Stored records:
════════

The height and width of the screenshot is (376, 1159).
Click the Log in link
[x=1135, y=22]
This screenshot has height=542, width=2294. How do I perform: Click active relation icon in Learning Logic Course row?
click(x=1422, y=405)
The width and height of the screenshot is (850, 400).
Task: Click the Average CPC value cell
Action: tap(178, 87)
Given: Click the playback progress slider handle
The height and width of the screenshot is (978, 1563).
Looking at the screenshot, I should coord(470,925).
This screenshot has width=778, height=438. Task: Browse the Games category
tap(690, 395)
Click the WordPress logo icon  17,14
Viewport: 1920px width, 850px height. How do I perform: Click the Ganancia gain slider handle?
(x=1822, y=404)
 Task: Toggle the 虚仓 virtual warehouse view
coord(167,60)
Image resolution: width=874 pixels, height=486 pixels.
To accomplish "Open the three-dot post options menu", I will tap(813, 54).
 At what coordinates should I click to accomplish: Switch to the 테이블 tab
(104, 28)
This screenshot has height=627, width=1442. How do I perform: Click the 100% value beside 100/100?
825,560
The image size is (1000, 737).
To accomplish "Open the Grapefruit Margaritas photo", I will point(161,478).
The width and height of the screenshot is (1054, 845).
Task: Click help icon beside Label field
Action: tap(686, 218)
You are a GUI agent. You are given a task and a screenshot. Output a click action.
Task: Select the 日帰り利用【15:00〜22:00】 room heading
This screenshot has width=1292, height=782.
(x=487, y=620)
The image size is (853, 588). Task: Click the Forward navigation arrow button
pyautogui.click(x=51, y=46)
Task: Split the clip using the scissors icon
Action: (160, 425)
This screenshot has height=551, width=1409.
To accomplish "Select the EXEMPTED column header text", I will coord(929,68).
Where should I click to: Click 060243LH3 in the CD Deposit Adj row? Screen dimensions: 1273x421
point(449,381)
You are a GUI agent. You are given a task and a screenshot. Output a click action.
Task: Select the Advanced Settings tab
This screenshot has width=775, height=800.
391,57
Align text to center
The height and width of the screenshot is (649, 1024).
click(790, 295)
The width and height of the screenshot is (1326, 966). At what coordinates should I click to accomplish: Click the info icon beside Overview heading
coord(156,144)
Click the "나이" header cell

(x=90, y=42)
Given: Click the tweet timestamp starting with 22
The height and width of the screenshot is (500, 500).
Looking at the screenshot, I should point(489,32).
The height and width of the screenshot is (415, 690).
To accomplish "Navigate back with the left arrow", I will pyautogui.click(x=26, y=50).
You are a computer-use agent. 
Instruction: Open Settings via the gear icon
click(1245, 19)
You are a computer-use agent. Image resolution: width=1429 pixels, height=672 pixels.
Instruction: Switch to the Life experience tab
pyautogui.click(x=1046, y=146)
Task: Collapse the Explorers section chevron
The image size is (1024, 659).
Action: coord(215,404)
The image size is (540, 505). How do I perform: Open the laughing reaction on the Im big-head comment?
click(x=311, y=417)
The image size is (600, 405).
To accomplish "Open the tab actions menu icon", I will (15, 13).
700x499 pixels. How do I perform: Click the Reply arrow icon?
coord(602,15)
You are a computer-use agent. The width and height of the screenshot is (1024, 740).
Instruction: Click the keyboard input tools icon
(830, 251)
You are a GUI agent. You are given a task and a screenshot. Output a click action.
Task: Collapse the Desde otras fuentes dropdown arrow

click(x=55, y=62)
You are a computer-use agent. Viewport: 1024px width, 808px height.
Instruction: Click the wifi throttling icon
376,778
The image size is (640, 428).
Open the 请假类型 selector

════════

**WORK ITEM:**
Every line of the data that holds "menu" should be counted, and only the total given.

**TASK RESULT:**
2